[START OF Entries supplied]
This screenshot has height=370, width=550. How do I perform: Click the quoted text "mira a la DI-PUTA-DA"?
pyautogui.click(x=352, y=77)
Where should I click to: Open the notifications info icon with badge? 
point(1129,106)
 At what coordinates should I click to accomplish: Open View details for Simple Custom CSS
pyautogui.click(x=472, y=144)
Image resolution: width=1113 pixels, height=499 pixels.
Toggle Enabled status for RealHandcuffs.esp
[END OF Entries supplied]
[START OF Entries supplied]
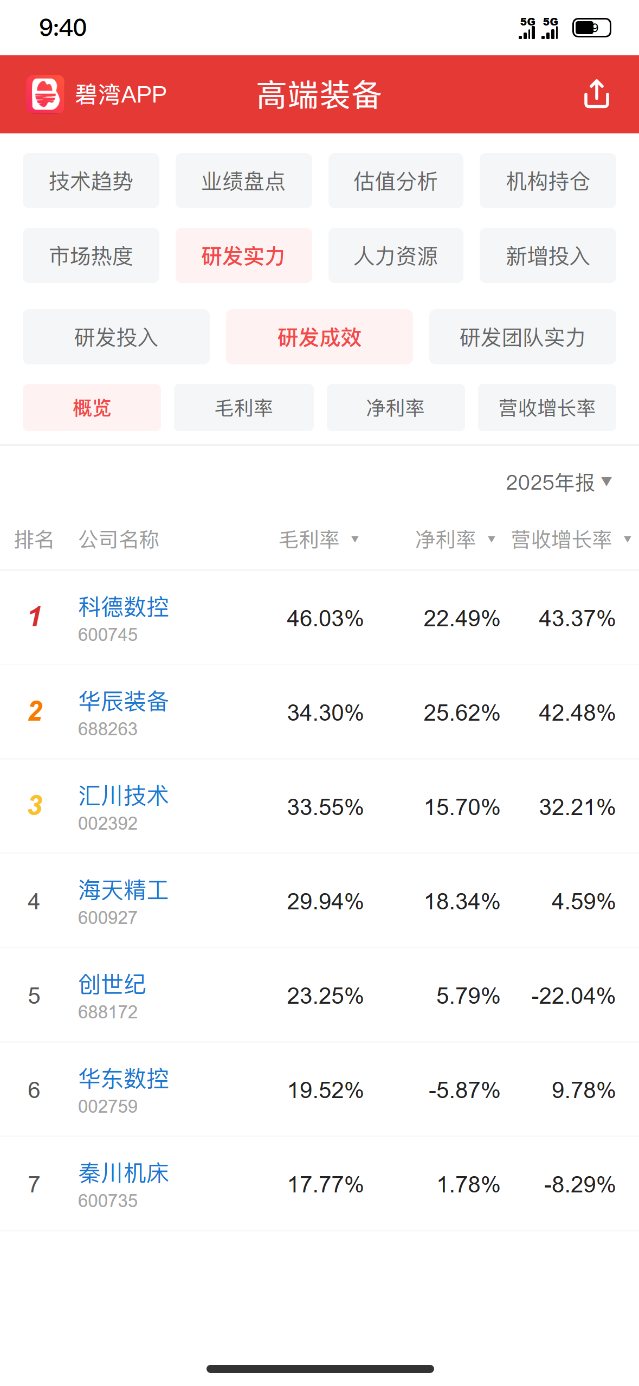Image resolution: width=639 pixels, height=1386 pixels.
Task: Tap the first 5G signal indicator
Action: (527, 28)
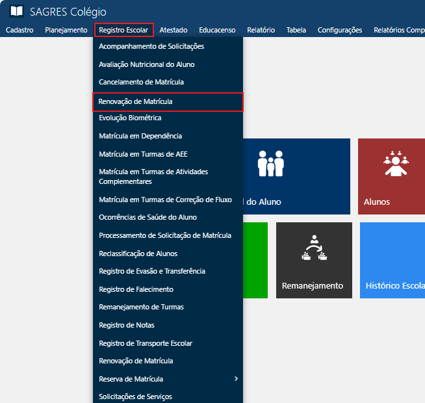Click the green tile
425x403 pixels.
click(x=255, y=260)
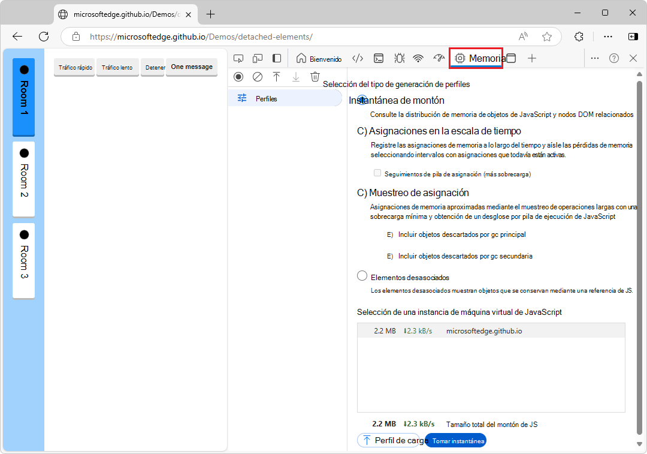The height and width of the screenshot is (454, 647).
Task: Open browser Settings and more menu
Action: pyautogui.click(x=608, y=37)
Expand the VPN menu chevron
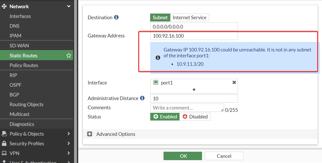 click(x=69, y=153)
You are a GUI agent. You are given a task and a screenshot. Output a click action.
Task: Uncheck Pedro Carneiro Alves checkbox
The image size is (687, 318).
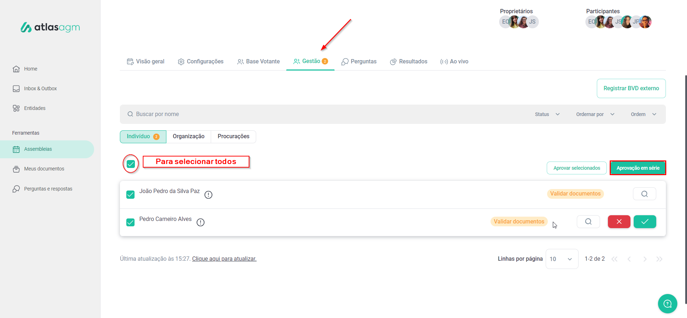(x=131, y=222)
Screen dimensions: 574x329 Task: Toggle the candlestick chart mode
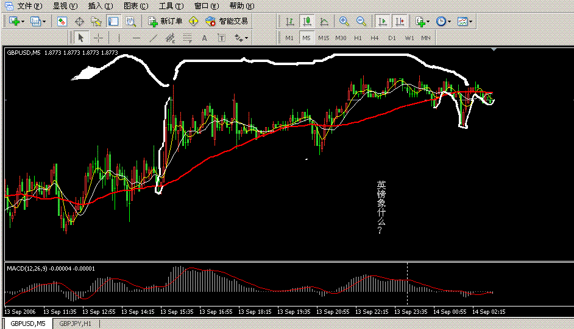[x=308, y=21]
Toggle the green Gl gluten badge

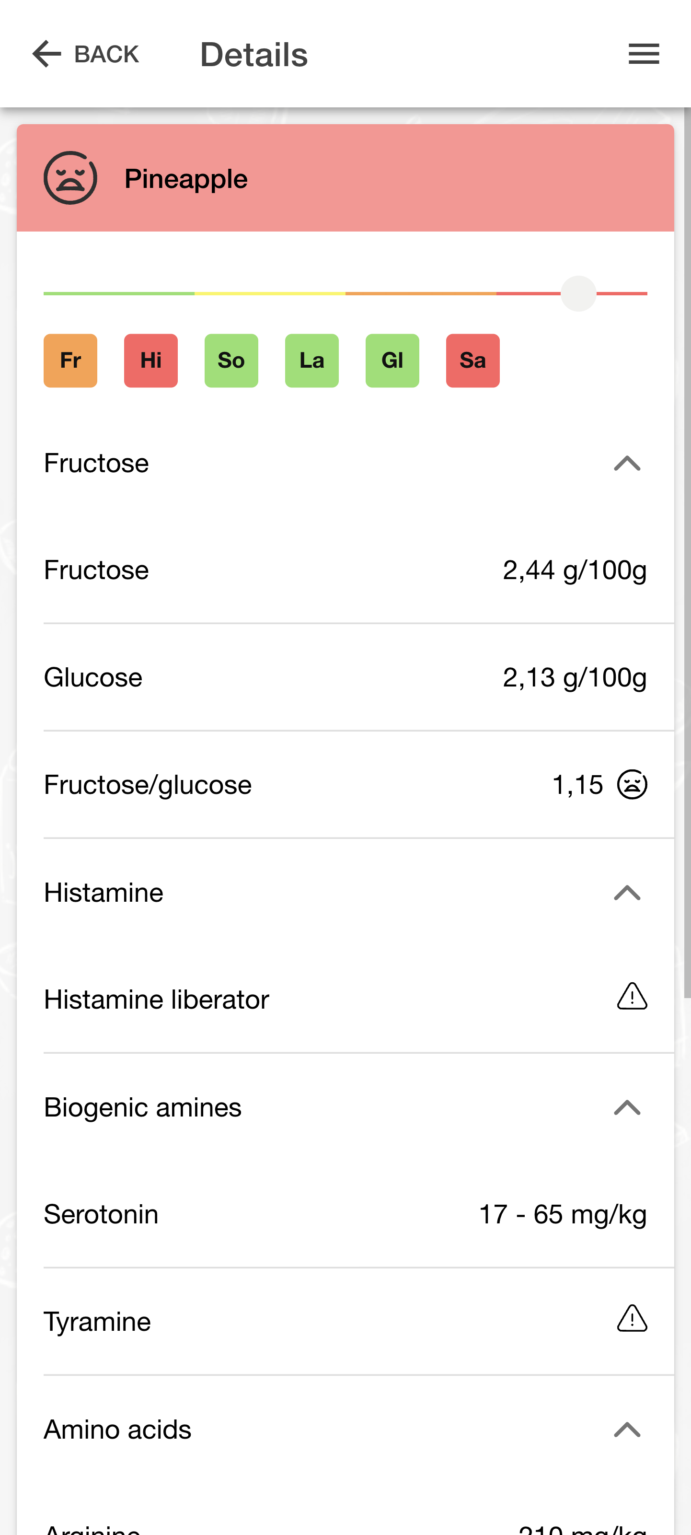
[END OF Entries supplied]
> _Exercise task_: Rewrite the items between the lines holding "Where should I" and "pyautogui.click(x=472, y=144)", inclusive, keeping the requests unchanged. Multiply every coordinate in the answers by 0.35 and round to whole numbers, with halves rounded up.

> _Written response_:
Where should I click to: Open the notifications info icon with badge? 
point(395,37)
 At what coordinates should I click to accomplish: Open View details for Simple Custom CSS
pyautogui.click(x=165, y=50)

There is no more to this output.